▶ _Directions_
Reproduce all of the records below, swapping every "Expand" for "Unfold" and leaving everything else as it is.

▶ _Data lines_
□ □ □

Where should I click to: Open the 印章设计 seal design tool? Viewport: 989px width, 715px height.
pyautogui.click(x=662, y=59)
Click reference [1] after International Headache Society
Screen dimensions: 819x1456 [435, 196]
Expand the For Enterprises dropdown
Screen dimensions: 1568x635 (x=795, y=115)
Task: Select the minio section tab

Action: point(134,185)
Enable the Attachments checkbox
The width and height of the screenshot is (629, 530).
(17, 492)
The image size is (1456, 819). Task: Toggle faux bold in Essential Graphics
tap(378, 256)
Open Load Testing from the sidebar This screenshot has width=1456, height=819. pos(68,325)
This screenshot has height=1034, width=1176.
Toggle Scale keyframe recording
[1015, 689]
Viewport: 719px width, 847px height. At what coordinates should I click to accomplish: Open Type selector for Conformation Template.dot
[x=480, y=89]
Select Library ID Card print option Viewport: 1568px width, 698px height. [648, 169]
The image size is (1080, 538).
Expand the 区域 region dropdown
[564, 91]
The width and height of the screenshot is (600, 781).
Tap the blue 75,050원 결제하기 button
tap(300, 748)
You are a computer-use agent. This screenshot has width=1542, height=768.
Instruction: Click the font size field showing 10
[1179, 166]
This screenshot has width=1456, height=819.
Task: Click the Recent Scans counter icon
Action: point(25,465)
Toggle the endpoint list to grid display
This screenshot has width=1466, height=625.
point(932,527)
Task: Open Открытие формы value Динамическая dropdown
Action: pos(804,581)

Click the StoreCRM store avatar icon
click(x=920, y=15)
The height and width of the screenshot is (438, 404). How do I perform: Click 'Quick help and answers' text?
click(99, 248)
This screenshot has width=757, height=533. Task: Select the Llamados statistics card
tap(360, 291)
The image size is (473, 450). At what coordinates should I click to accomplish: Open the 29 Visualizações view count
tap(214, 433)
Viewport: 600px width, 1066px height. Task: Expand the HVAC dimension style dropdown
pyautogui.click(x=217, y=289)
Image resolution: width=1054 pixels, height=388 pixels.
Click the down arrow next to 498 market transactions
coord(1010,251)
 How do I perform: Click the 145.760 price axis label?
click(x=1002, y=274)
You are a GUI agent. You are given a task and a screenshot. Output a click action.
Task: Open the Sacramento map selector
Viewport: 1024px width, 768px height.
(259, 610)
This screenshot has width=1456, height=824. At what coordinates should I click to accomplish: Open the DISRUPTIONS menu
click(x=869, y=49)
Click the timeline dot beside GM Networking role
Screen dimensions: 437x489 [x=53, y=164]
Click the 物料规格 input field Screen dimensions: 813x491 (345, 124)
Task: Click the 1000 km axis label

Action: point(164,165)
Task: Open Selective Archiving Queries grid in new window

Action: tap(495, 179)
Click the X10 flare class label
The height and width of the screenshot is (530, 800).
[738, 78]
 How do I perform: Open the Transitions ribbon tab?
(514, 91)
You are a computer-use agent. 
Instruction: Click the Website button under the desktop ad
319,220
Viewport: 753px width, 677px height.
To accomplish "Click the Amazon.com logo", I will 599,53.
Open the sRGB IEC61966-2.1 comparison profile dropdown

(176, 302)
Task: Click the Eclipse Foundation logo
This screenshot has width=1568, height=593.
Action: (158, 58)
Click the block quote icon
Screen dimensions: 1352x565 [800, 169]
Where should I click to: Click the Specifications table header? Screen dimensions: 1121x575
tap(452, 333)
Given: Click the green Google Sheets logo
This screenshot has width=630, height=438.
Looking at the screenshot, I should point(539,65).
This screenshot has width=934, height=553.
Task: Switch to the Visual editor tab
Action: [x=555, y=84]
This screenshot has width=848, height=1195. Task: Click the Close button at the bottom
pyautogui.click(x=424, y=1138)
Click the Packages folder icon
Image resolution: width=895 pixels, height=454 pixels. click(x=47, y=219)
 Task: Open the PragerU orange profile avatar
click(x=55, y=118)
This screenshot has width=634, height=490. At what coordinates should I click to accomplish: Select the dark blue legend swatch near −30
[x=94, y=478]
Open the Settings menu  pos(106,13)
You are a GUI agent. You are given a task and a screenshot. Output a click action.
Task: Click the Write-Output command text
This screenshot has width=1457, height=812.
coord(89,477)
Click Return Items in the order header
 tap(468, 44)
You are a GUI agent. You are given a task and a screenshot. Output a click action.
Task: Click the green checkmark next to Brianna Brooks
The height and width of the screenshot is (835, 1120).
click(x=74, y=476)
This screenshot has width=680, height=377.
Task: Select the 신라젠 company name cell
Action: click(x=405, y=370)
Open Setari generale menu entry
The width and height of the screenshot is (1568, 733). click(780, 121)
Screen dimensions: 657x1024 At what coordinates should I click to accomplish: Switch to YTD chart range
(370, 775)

□ □ □

▶ _Reply_
Where should I click to: Open the 印章设计 seal design tool? Viewport: 989px width, 715px height.
pyautogui.click(x=662, y=59)
Click reference [1] after International Headache Society
Screen dimensions: 819x1456 [435, 196]
Unfold the For Enterprises dropdown
Screen dimensions: 1568x635 (x=795, y=115)
Task: Select the minio section tab

Action: point(134,185)
Enable the Attachments checkbox
The width and height of the screenshot is (629, 530).
(17, 492)
The image size is (1456, 819). Task: Toggle faux bold in Essential Graphics
tap(378, 256)
Open Load Testing from the sidebar This screenshot has width=1456, height=819. pos(68,325)
This screenshot has height=1034, width=1176.
Toggle Scale keyframe recording
[1015, 689]
Viewport: 719px width, 847px height. At what coordinates should I click to accomplish: Open Type selector for Conformation Template.dot
[x=480, y=89]
Select Library ID Card print option Viewport: 1568px width, 698px height. [648, 169]
The image size is (1080, 538).
Unfold the 区域 region dropdown
[564, 91]
The width and height of the screenshot is (600, 781).
Tap the blue 75,050원 결제하기 button
tap(300, 748)
You are a computer-use agent. This screenshot has width=1542, height=768.
Instruction: Click the font size field showing 10
[1179, 166]
This screenshot has width=1456, height=819.
Task: Click the Recent Scans counter icon
Action: point(25,465)
Toggle the endpoint list to grid display
This screenshot has width=1466, height=625.
point(932,527)
Task: Open Открытие формы value Динамическая dropdown
Action: pos(804,581)

Click the StoreCRM store avatar icon
click(x=920, y=15)
The height and width of the screenshot is (438, 404). How do I perform: Click 'Quick help and answers' text?
click(99, 248)
This screenshot has width=757, height=533. Task: Select the Llamados statistics card
tap(360, 291)
The image size is (473, 450). At what coordinates should I click to accomplish: Open the 29 Visualizações view count
tap(214, 433)
Viewport: 600px width, 1066px height. Task: Unfold the HVAC dimension style dropdown
pyautogui.click(x=217, y=289)
Image resolution: width=1054 pixels, height=388 pixels.
Click the down arrow next to 498 market transactions
coord(1010,251)
 How do I perform: Click the 145.760 price axis label?
click(x=1002, y=274)
You are a GUI agent. You are given a task and a screenshot. Output a click action.
Task: Open the Sacramento map selector
Viewport: 1024px width, 768px height.
(259, 610)
This screenshot has width=1456, height=824. At what coordinates should I click to accomplish: Open the DISRUPTIONS menu
click(x=869, y=49)
Click the timeline dot beside GM Networking role
Screen dimensions: 437x489 [x=53, y=164]
Click the 物料规格 input field Screen dimensions: 813x491 (345, 124)
Task: Click the 1000 km axis label

Action: point(164,165)
Task: Open Selective Archiving Queries grid in new window

Action: tap(495, 179)
Click the X10 flare class label
The height and width of the screenshot is (530, 800).
[738, 78]
 How do I perform: Open the Transitions ribbon tab?
(514, 91)
You are a computer-use agent. 
Instruction: Click the Website button under the desktop ad
319,220
Viewport: 753px width, 677px height.
To accomplish "Click the Amazon.com logo", I will 599,53.
Open the sRGB IEC61966-2.1 comparison profile dropdown

(176, 302)
Task: Click the Eclipse Foundation logo
This screenshot has width=1568, height=593.
Action: (158, 58)
Click the block quote icon
Screen dimensions: 1352x565 [800, 169]
Where should I click to: Click the Specifications table header? Screen dimensions: 1121x575
tap(452, 333)
Given: Click the green Google Sheets logo
This screenshot has width=630, height=438.
Looking at the screenshot, I should point(539,65).
This screenshot has width=934, height=553.
Task: Switch to the Visual editor tab
Action: [x=555, y=84]
This screenshot has width=848, height=1195. Task: Click the Close button at the bottom
pyautogui.click(x=424, y=1138)
Click the Packages folder icon
Image resolution: width=895 pixels, height=454 pixels. click(x=47, y=219)
 Task: Open the PragerU orange profile avatar
click(x=55, y=118)
This screenshot has width=634, height=490. At what coordinates should I click to accomplish: Select the dark blue legend swatch near −30
[x=94, y=478]
Open the Settings menu  pos(106,13)
You are a GUI agent. You are given a task and a screenshot. Output a click action.
Task: Click the Write-Output command text
This screenshot has width=1457, height=812.
coord(89,477)
Click Return Items in the order header
 tap(468, 44)
You are a GUI agent. You are given a task and a screenshot. Output a click action.
Task: Click the green checkmark next to Brianna Brooks
The height and width of the screenshot is (835, 1120).
click(x=74, y=476)
This screenshot has width=680, height=377.
Task: Select the 신라젠 company name cell
Action: click(x=405, y=370)
Open Setari generale menu entry
The width and height of the screenshot is (1568, 733). click(780, 121)
Screen dimensions: 657x1024 At what coordinates should I click to accomplish: Switch to YTD chart range
(370, 775)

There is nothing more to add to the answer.